As well as recording weight change, the researchers also looked at changes in fat mass, waist circumference, blood pressure and markers of cardiovascular risk. They analysed their data using validated statistical methods.
What were the basic results?
- Of the 377 participants assigned to the commercial programme, 230 (61%) completed the 12-month study. Of the 395 assigned to standard care, 214 (54%) completed the study.
- Participants on the Weight Watchers programme lost twice as much weight on average than those in the standard care group.
- The average amount of weight lost at 12 months was 5.06 kg for those in the commercial programme, compared to 2.25 kg for those receiving standard care. This equated to a difference of 2.77 kg [95% CI −3.50 to −2.03].
- Over the 12 months of the study the Weight Watchers participants were three times more likely to lose at least 5% of their initial body weight than those assigned to standard care (OR 3.0, 95% CI 2.0-4.4). They were also three times more likely to lose 10% or more (3.2, CI 2.3-5.4) of their initial weight.
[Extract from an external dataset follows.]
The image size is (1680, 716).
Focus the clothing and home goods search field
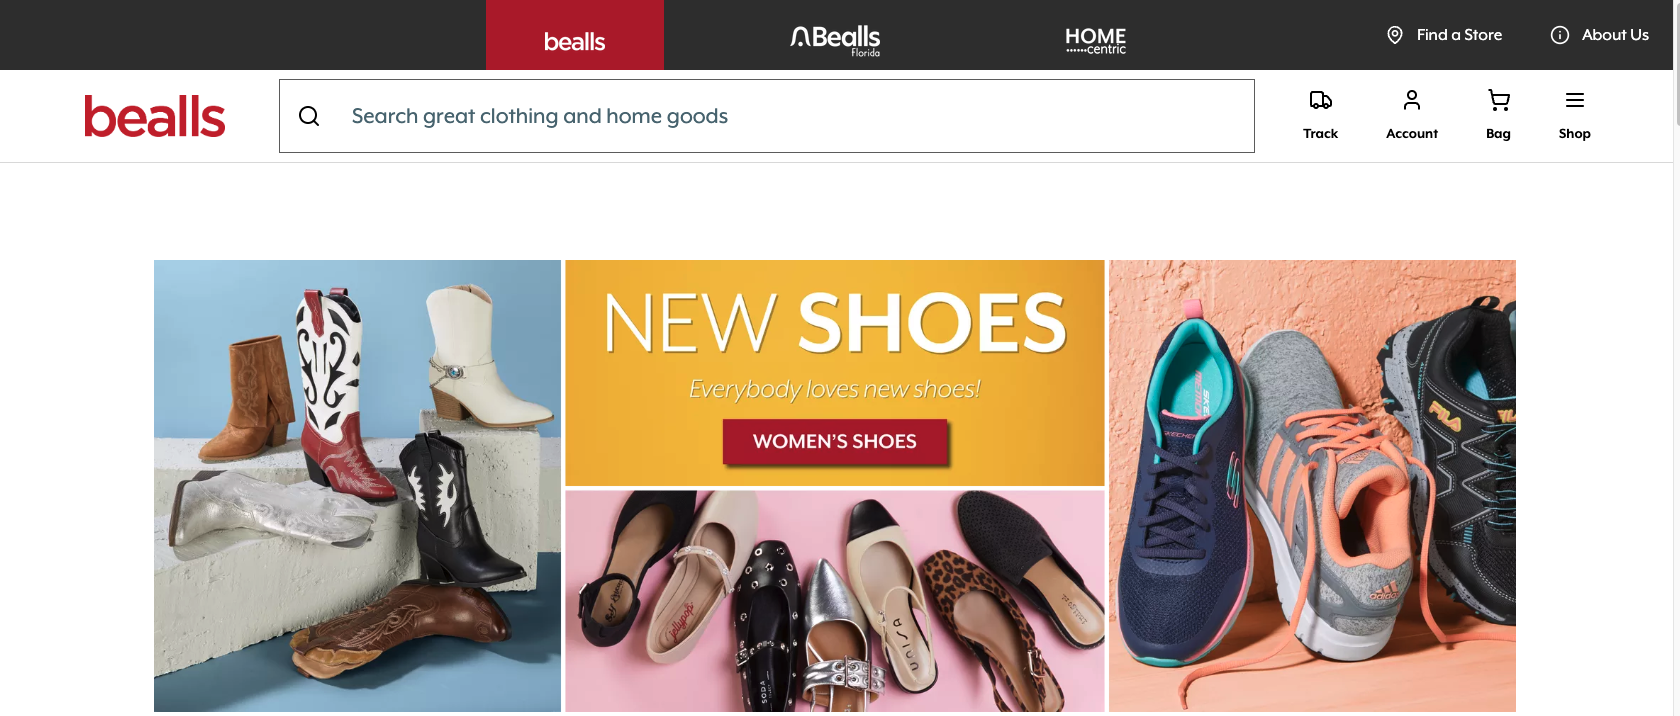click(x=767, y=116)
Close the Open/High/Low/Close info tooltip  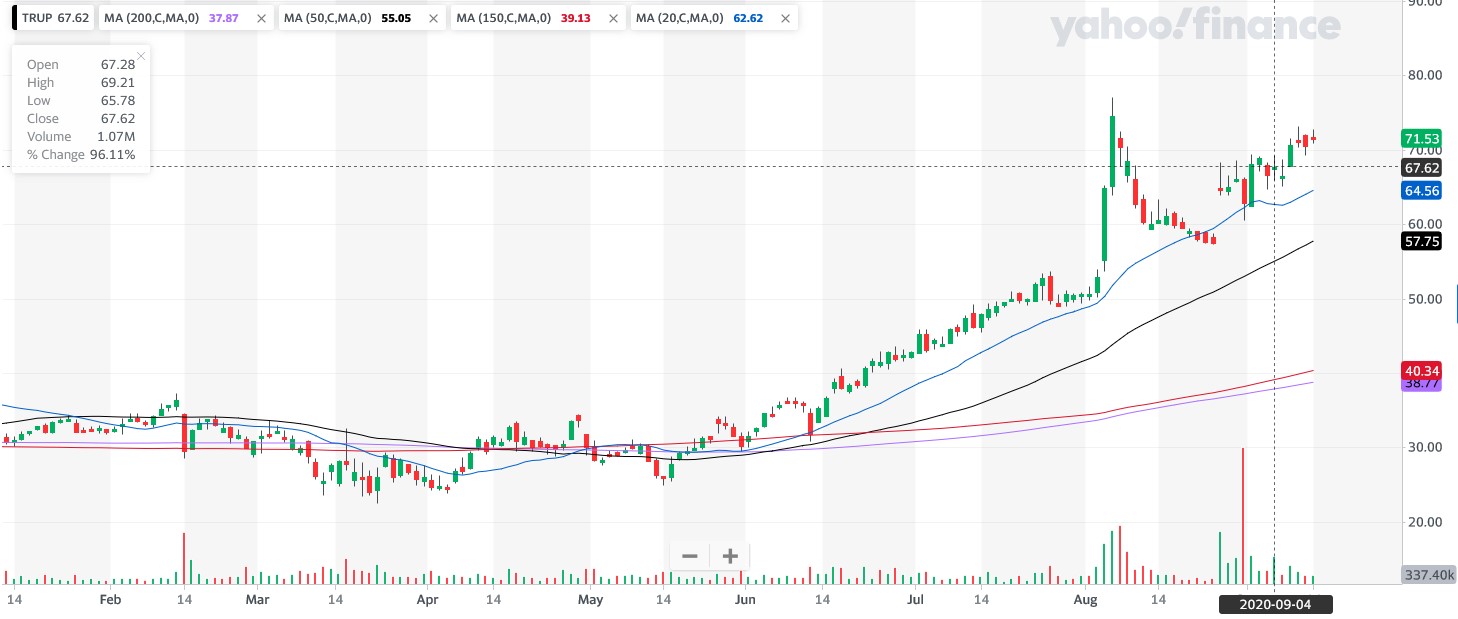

- Participants in the commercial programme also had larger reductions in waist circumference and fat mass, greater improvements in insulin levels and improved cholesterol ratios.
- Small reductions in blood pressure were recorded in both groups at 12 months.
- Participants reported no adverse events related to participating in the trial.
How did the researchers interpret the results?
The authors say that referring selected patients to commercial weight loss programmes providing group support and dietary advice can present a “clinically useful intervention” for managing the weight of overweight and obese people. They also say that these programmes can be delivered on a large scale.
This was a well-conducted study and its findings are likely to be reliable. Some points are worth noting:
- There were high drop-out rates in both groups (40%-50%), which may have affected the study’s results. Although the researchers say that they anticipated this possibility when calculating the sample sizes needed to obtain meaningful results, the difference in drop-out rates between groups could have affected the reliability of the results.
- The lack of blinding was unavoidable given the nature of the two interventions being tested. It is possible that participants knowing which treatment they were assigned could have had an influence on results. However, the objective measurement of weight makes this less important as it does quantify the effect of these interventions.
- The researchers ensured that the allocation of participants at randomisation was concealed. This means that allocation could not be influenced by the researchers or the participants, and this is an important feature of this well-designed trial.
One aspect not addressed by this report is the cost-effectiveness of the different approaches. Although the more intensive support organised by Weight Watchers (including weekly weigh-ins and group support) resulted in more weight loss than standard guideline advice from a GP, more research will be needed to assess the financial costs to achieve this extra benefit. Also, as participants were given free access to the Weight Watchers programme, it is unclear from this study how having to pay to attend might affect the amount of weight lost or the chances of dropping out.
Finally, the study does not address a common problem with weight loss: the difficulty of keeping the weight off in the long term. Future studies could look at this too, particularly in people who discontinue the programme once they have achieved their target weight.